Breaking news from Tommy’s National Centre for Miscarriage Research at the University of Warwick is that a drug designed to tackle diabetes could also be re-purposed as the first treatment to prevent miscarriage by targeting the lining of the womb.
Previous research found that women who experience recurrent miscarriages do not have enough stem cells in the lining of their wombs.
Researchers identified an enzyme – called DPP4 for short – which they believe is too active in women with a history of recurrent miscarriage. This enzyme can stop stem cells getting from the blood into the lining of the womb.
A new class of diabetes drug – sitagliptin – targets this enzyme. Researchers investigated whether reducing this enzyme using the drug would increase the number of stem cells in the lining of the womb and improve conditions for pregnancy.

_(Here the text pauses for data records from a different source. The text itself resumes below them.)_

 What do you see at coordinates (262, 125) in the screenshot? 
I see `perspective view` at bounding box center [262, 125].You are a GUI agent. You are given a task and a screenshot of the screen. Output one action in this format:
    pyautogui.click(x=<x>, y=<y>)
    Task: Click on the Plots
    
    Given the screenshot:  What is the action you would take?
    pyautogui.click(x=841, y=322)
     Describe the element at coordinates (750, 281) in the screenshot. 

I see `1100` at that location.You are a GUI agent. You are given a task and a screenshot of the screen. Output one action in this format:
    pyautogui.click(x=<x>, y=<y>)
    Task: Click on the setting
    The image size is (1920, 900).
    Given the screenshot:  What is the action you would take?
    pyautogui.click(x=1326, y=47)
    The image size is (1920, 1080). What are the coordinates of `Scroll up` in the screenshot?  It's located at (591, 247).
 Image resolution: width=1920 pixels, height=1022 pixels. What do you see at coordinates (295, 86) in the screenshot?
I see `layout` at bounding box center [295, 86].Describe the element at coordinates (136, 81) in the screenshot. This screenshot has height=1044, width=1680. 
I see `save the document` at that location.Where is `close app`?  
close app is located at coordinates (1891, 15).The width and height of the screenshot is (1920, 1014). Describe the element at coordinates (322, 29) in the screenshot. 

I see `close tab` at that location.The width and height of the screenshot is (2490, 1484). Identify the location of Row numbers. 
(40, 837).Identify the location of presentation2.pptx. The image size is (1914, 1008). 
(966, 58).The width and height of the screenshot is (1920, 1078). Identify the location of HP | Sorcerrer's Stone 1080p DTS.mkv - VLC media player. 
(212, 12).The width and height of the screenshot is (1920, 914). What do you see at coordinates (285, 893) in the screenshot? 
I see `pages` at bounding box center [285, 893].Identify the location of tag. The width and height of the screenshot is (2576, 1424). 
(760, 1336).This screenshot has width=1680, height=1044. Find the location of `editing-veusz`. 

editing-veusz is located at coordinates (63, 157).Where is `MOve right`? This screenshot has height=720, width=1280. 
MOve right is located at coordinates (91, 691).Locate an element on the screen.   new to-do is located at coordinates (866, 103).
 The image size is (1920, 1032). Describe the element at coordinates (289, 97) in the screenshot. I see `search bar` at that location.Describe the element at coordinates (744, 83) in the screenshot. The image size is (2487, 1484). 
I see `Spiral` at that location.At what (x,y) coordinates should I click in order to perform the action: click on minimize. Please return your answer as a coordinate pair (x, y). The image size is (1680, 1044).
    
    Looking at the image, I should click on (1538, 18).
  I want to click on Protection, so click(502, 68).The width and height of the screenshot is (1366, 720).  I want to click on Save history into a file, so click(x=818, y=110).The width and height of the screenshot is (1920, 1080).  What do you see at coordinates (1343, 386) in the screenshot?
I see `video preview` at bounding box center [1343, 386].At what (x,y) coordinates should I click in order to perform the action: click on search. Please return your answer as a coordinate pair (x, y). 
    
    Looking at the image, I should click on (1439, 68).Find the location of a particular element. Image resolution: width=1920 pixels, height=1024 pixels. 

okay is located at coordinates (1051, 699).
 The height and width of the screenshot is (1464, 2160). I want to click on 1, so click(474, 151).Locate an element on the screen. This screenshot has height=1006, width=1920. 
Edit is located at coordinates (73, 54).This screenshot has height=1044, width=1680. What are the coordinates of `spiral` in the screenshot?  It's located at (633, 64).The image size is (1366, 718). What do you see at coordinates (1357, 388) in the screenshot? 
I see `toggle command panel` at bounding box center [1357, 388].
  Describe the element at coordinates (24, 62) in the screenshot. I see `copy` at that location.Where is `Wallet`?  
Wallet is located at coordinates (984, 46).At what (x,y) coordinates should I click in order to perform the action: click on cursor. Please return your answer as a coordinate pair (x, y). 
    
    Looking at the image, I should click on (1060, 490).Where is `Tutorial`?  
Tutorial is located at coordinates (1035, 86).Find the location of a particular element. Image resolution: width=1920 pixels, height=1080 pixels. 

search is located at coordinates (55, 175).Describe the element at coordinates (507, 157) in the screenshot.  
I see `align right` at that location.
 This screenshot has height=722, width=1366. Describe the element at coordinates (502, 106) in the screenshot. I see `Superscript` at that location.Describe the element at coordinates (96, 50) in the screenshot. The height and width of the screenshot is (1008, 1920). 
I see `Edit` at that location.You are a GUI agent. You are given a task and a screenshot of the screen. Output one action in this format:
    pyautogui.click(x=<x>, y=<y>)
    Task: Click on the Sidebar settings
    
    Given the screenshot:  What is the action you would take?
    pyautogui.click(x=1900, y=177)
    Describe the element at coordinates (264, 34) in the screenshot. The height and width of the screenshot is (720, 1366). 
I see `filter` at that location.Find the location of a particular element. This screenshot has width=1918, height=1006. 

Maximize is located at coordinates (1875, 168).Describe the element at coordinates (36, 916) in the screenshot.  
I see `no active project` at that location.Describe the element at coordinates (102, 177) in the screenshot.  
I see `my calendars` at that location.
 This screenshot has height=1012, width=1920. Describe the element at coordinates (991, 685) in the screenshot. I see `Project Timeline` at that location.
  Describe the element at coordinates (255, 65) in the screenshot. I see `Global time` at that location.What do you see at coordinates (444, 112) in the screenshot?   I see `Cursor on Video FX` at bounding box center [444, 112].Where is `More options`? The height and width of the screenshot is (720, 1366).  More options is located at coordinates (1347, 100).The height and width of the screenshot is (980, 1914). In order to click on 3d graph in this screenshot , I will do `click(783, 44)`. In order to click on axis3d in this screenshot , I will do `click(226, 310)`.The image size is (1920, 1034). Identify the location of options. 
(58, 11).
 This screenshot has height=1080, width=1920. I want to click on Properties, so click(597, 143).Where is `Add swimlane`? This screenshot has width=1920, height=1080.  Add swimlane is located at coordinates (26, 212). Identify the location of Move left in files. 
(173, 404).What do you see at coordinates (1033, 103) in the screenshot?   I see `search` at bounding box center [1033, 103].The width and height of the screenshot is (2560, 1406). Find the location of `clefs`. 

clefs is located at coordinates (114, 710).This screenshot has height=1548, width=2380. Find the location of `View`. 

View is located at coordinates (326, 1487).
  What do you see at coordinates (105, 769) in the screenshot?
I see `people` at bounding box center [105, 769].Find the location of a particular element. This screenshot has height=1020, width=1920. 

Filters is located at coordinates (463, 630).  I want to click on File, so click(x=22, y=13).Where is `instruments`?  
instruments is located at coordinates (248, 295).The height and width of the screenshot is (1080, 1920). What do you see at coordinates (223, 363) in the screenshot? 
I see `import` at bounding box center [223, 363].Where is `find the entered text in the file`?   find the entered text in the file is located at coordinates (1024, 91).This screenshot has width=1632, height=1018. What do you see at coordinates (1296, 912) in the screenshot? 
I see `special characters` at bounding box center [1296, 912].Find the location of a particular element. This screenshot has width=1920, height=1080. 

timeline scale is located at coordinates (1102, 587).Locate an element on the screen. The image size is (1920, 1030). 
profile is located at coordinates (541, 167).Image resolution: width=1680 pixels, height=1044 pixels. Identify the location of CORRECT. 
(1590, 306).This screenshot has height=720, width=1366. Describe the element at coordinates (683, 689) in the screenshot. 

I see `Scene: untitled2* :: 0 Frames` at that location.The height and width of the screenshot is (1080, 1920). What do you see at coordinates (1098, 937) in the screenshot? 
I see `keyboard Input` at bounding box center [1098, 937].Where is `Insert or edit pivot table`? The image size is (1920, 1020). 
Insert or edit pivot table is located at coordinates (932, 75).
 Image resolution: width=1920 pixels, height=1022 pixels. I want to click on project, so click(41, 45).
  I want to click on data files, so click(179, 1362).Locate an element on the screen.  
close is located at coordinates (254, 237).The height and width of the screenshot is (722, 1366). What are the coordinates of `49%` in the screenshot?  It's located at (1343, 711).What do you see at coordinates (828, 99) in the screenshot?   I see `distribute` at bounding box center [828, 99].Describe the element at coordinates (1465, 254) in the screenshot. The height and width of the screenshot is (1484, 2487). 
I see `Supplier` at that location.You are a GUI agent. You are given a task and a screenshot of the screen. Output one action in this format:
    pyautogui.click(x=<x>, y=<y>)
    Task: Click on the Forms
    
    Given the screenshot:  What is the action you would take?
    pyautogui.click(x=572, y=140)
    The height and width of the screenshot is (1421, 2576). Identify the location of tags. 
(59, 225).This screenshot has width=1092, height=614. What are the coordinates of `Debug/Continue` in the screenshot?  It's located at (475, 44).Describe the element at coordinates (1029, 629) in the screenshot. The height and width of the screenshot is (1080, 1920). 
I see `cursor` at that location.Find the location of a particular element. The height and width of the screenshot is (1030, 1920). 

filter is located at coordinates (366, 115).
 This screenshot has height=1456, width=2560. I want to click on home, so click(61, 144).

In a pilot clinical trial, 38 women aged 18 to 42 who had experienced a high number of recurrent miscarriages were given either a course of sitagliptin or a placebo for three menstrual cycles. Biopsies of the womb were taken at the start of the course of treatment and afterwards to determine the number of stem cells present.
Researchers found an average increase in stem cell count of 68% in those women who took the full course of sitagliptin. This compares to no significant increase in those in the control group receiving an identical placebo pill. They also saw a 50% decrease in the number of ‘stressed’ cells present in the lining of the womb. Although the research was specifically designed to test whether the presence of stem cells in the womb could be increased, follow-up of participants found that there were no further losses of normal pregnancies in those who took sitagliptin.
The treatment now needs to be further tested in a large-scale clinical trial. If successful, it would be the first treatment targeted specifically at the lining of the womb to prevent miscarriage.
It’s great to see the old message that miscarriage is ‘just one of those things’ being proved so wrong and that more people will be given renewed hope on their journey towards parenthood.